*** Opening of Available data ***

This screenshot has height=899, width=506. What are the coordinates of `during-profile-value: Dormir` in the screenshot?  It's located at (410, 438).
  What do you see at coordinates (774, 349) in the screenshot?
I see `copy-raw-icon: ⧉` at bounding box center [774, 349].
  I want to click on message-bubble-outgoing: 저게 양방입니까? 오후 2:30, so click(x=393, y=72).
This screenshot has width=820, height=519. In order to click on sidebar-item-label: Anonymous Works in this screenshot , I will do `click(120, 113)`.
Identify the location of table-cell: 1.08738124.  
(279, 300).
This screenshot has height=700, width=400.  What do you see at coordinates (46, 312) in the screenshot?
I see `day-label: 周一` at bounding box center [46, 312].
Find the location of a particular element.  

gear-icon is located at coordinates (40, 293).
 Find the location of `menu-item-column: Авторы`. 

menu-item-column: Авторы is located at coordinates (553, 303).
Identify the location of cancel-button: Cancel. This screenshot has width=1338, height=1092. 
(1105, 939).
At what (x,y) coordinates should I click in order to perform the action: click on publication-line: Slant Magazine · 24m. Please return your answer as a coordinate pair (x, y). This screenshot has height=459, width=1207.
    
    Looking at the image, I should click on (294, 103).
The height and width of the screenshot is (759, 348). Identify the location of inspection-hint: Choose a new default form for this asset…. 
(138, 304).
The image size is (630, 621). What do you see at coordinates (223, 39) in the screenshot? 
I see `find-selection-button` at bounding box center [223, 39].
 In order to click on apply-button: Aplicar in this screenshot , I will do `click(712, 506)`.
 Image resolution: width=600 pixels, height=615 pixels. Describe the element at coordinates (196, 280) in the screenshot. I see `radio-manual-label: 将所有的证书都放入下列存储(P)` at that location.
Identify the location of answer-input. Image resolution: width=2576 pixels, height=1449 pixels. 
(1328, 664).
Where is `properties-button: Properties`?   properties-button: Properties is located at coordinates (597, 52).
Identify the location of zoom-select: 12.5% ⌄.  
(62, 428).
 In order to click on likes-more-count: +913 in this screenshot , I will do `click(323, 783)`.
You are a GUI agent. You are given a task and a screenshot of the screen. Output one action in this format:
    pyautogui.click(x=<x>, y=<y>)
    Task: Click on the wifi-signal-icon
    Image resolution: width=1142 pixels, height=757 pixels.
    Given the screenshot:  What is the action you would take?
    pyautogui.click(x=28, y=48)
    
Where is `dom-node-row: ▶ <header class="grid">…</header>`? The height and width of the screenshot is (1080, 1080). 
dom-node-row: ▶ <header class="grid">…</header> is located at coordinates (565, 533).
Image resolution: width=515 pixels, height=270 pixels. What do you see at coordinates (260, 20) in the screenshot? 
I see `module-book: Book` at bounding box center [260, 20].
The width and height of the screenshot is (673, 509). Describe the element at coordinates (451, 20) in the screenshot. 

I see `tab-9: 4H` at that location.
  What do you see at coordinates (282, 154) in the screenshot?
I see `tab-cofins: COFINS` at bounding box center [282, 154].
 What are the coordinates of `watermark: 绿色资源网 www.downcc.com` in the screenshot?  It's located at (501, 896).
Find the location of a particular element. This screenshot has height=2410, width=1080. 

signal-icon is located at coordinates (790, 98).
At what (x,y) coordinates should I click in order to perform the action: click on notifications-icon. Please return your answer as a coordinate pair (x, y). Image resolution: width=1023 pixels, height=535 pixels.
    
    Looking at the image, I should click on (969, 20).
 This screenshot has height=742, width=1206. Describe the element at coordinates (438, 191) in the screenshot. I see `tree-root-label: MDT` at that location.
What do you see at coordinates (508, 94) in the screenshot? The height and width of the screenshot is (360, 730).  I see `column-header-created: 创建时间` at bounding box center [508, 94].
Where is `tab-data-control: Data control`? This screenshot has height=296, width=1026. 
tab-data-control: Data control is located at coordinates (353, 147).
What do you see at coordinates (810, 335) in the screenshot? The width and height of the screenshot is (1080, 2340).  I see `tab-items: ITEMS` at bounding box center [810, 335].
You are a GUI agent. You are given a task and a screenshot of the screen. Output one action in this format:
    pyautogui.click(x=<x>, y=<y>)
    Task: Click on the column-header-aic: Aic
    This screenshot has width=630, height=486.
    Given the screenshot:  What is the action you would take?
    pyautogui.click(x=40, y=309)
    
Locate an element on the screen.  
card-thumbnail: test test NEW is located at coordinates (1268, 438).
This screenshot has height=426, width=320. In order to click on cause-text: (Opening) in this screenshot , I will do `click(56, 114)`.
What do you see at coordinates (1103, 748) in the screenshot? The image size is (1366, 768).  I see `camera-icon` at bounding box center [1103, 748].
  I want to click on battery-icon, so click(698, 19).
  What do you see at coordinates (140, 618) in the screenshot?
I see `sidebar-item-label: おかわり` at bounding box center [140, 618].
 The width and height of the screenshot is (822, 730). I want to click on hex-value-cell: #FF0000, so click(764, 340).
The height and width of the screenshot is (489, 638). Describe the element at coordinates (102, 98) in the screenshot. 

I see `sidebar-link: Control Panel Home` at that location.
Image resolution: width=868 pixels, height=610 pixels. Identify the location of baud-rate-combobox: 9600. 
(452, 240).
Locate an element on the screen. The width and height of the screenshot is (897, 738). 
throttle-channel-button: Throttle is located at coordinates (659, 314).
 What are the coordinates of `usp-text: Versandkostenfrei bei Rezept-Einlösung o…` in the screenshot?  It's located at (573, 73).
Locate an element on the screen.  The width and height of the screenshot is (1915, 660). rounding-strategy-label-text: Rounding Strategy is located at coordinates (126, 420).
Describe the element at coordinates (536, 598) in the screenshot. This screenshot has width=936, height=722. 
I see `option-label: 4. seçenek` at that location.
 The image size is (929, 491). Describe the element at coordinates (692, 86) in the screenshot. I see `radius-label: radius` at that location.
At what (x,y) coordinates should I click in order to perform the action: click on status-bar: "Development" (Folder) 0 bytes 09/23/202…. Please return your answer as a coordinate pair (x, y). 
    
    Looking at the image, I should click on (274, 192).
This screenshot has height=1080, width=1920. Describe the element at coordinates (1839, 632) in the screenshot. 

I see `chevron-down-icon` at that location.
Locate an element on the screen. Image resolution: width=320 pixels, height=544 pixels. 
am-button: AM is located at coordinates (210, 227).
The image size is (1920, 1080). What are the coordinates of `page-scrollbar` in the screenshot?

*** Close of Available data ***

Please revise the material above so that every "Identify the location of" reads "Give the position of", leaving everything else unchanged.

Exercise result:
This screenshot has height=899, width=506. What are the coordinates of `during-profile-value: Dormir` in the screenshot?  It's located at (410, 438).
  What do you see at coordinates (774, 349) in the screenshot?
I see `copy-raw-icon: ⧉` at bounding box center [774, 349].
  I want to click on message-bubble-outgoing: 저게 양방입니까? 오후 2:30, so click(x=393, y=72).
This screenshot has width=820, height=519. In order to click on sidebar-item-label: Anonymous Works in this screenshot , I will do `click(120, 113)`.
Give the position of table-cell: 1.08738124.  
(279, 300).
This screenshot has height=700, width=400.  What do you see at coordinates (46, 312) in the screenshot?
I see `day-label: 周一` at bounding box center [46, 312].
Find the location of a particular element.  

gear-icon is located at coordinates (40, 293).
 Find the location of `menu-item-column: Авторы`. 

menu-item-column: Авторы is located at coordinates (553, 303).
Give the position of cancel-button: Cancel. This screenshot has width=1338, height=1092. 
(1105, 939).
At what (x,y) coordinates should I click in order to perform the action: click on publication-line: Slant Magazine · 24m. Please return your answer as a coordinate pair (x, y). This screenshot has height=459, width=1207.
    
    Looking at the image, I should click on (294, 103).
The height and width of the screenshot is (759, 348). Give the position of inspection-hint: Choose a new default form for this asset…. 
(138, 304).
The image size is (630, 621). What do you see at coordinates (223, 39) in the screenshot? 
I see `find-selection-button` at bounding box center [223, 39].
 In order to click on apply-button: Aplicar in this screenshot , I will do `click(712, 506)`.
 Image resolution: width=600 pixels, height=615 pixels. Describe the element at coordinates (196, 280) in the screenshot. I see `radio-manual-label: 将所有的证书都放入下列存储(P)` at that location.
Give the position of answer-input. Image resolution: width=2576 pixels, height=1449 pixels. 
(1328, 664).
Where is `properties-button: Properties`?   properties-button: Properties is located at coordinates (597, 52).
Give the position of zoom-select: 12.5% ⌄.  
(62, 428).
 In order to click on likes-more-count: +913 in this screenshot , I will do `click(323, 783)`.
You are a GUI agent. You are given a task and a screenshot of the screen. Output one action in this format:
    pyautogui.click(x=<x>, y=<y>)
    Task: Click on the wifi-signal-icon
    Image resolution: width=1142 pixels, height=757 pixels.
    Given the screenshot:  What is the action you would take?
    pyautogui.click(x=28, y=48)
    
Where is `dom-node-row: ▶ <header class="grid">…</header>`? The height and width of the screenshot is (1080, 1080). 
dom-node-row: ▶ <header class="grid">…</header> is located at coordinates (565, 533).
Image resolution: width=515 pixels, height=270 pixels. What do you see at coordinates (260, 20) in the screenshot? 
I see `module-book: Book` at bounding box center [260, 20].
The width and height of the screenshot is (673, 509). Describe the element at coordinates (451, 20) in the screenshot. 

I see `tab-9: 4H` at that location.
  What do you see at coordinates (282, 154) in the screenshot?
I see `tab-cofins: COFINS` at bounding box center [282, 154].
 What are the coordinates of `watermark: 绿色资源网 www.downcc.com` in the screenshot?  It's located at (501, 896).
Find the location of a particular element. This screenshot has height=2410, width=1080. 

signal-icon is located at coordinates (790, 98).
At what (x,y) coordinates should I click in order to perform the action: click on notifications-icon. Please return your answer as a coordinate pair (x, y). Image resolution: width=1023 pixels, height=535 pixels.
    
    Looking at the image, I should click on (969, 20).
 This screenshot has height=742, width=1206. Describe the element at coordinates (438, 191) in the screenshot. I see `tree-root-label: MDT` at that location.
What do you see at coordinates (508, 94) in the screenshot? The height and width of the screenshot is (360, 730).  I see `column-header-created: 创建时间` at bounding box center [508, 94].
Where is `tab-data-control: Data control`? This screenshot has height=296, width=1026. 
tab-data-control: Data control is located at coordinates (353, 147).
What do you see at coordinates (810, 335) in the screenshot? The width and height of the screenshot is (1080, 2340).  I see `tab-items: ITEMS` at bounding box center [810, 335].
You are a GUI agent. You are given a task and a screenshot of the screen. Output one action in this format:
    pyautogui.click(x=<x>, y=<y>)
    Task: Click on the column-header-aic: Aic
    This screenshot has width=630, height=486.
    Given the screenshot:  What is the action you would take?
    pyautogui.click(x=40, y=309)
    
Locate an element on the screen.  
card-thumbnail: test test NEW is located at coordinates (1268, 438).
This screenshot has height=426, width=320. In order to click on cause-text: (Opening) in this screenshot , I will do `click(56, 114)`.
What do you see at coordinates (1103, 748) in the screenshot? The image size is (1366, 768).  I see `camera-icon` at bounding box center [1103, 748].
  I want to click on battery-icon, so click(698, 19).
  What do you see at coordinates (140, 618) in the screenshot?
I see `sidebar-item-label: おかわり` at bounding box center [140, 618].
 The width and height of the screenshot is (822, 730). I want to click on hex-value-cell: #FF0000, so click(764, 340).
The height and width of the screenshot is (489, 638). Describe the element at coordinates (102, 98) in the screenshot. 

I see `sidebar-link: Control Panel Home` at that location.
Image resolution: width=868 pixels, height=610 pixels. Give the position of baud-rate-combobox: 9600. 
(452, 240).
Locate an element on the screen. The width and height of the screenshot is (897, 738). 
throttle-channel-button: Throttle is located at coordinates (659, 314).
 What are the coordinates of `usp-text: Versandkostenfrei bei Rezept-Einlösung o…` in the screenshot?  It's located at (573, 73).
Locate an element on the screen.  The width and height of the screenshot is (1915, 660). rounding-strategy-label-text: Rounding Strategy is located at coordinates (126, 420).
Describe the element at coordinates (536, 598) in the screenshot. This screenshot has width=936, height=722. 
I see `option-label: 4. seçenek` at that location.
 The image size is (929, 491). Describe the element at coordinates (692, 86) in the screenshot. I see `radius-label: radius` at that location.
At what (x,y) coordinates should I click in order to perform the action: click on status-bar: "Development" (Folder) 0 bytes 09/23/202…. Please return your answer as a coordinate pair (x, y). 
    
    Looking at the image, I should click on (274, 192).
This screenshot has height=1080, width=1920. Describe the element at coordinates (1839, 632) in the screenshot. 

I see `chevron-down-icon` at that location.
Locate an element on the screen. Image resolution: width=320 pixels, height=544 pixels. 
am-button: AM is located at coordinates (210, 227).
The image size is (1920, 1080). What are the coordinates of `page-scrollbar` in the screenshot?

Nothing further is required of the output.